[beta]-Synuclein suppresses both the initiation and amplification steps of [alpha]-synuclein aggregation via competitive binding to surfaces

• Published in: Scientific reports Vol. 6; p. 36010
• Main Authors: Brown, James W P, Buell, Alexander K, Michaels, Thomas C T, Meisl, Georg, Carozza, Jacqueline, Flagmeier, Patrick, Vendruscolo, Michele, Knowles, Tuomas P J, Dobson, Christopher M, Galvagnion, Céline
• Format: Journal Article
• Language: English
• Published: London Nature Publishing Group 01.11.2016
• Subjects: Amyloid; Binding sites; Fibrillogenesis; Molecular structure; Movement disorders; Neurodegenerative diseases; Nucleation; Parkinson's disease; Self-assembly; Synuclein
• ISSN: 2045-2322
• DOI: 10.1038/srep36010

α-Synuclein is an intrinsically disordered protein that is associated with the pathogenesis of Parkinson's disease through the processes involved in the formation of amyloid fibrils. α and β-synuclein are homologous proteins found at comparable levels in presynaptic terminals but β-synuclein has a greatly reduced propensity to aggregate and indeed has been found to inhibit α-synuclein aggregation. In this paper, we describe how sequence differences between α- and β-synuclein affect individual microscopic processes in amyloid formation.

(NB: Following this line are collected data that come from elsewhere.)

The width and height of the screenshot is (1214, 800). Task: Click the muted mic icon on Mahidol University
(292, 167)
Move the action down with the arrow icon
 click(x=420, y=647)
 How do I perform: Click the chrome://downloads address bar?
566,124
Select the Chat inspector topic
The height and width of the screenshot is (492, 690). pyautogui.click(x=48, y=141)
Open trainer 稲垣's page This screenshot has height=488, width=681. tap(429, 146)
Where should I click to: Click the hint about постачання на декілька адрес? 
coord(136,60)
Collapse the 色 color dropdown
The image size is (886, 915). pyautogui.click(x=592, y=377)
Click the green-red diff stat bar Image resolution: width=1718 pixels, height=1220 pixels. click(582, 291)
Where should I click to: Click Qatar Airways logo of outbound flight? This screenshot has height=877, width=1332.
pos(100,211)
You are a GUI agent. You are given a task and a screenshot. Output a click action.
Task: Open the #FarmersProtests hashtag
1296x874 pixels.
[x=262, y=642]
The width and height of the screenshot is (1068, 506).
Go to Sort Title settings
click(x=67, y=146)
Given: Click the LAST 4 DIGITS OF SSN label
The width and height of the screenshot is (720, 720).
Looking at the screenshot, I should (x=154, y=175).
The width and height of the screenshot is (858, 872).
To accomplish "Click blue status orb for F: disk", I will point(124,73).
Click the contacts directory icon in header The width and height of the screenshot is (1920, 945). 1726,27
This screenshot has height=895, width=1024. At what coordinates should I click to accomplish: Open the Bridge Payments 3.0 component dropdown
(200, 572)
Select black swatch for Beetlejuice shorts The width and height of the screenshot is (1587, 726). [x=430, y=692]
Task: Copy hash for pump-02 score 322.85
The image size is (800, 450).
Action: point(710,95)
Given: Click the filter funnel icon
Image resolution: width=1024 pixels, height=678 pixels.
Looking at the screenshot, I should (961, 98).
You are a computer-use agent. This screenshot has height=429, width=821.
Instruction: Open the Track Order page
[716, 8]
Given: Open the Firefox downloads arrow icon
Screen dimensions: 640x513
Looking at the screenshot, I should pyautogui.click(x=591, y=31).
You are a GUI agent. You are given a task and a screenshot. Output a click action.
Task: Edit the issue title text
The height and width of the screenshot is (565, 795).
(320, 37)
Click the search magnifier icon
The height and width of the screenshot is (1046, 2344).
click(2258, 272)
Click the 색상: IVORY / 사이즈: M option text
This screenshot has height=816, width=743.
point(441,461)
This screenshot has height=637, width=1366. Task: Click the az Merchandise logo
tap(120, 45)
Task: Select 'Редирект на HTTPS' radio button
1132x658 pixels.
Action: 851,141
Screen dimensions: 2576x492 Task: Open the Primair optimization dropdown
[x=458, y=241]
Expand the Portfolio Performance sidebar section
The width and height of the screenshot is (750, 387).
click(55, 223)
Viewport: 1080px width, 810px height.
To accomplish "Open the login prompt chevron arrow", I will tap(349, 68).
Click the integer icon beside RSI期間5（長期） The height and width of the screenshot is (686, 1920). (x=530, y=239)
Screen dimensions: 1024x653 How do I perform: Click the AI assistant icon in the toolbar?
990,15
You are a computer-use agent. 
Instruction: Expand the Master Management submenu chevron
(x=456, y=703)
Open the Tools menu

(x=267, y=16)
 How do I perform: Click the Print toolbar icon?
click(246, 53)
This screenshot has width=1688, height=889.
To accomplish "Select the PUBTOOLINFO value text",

In particular, we show that β-synuclein strongly suppresses both lipid-induced aggregation and secondary nucleation of α-synuclein by competing for binding sites at the surfaces of lipid vesicles and fibrils, respectively. These results suggest that β-synuclein can act as a natural inhibitor of α-synuclein aggregation by reducing both the initiation of its self-assembly and the proliferation of its aggregates.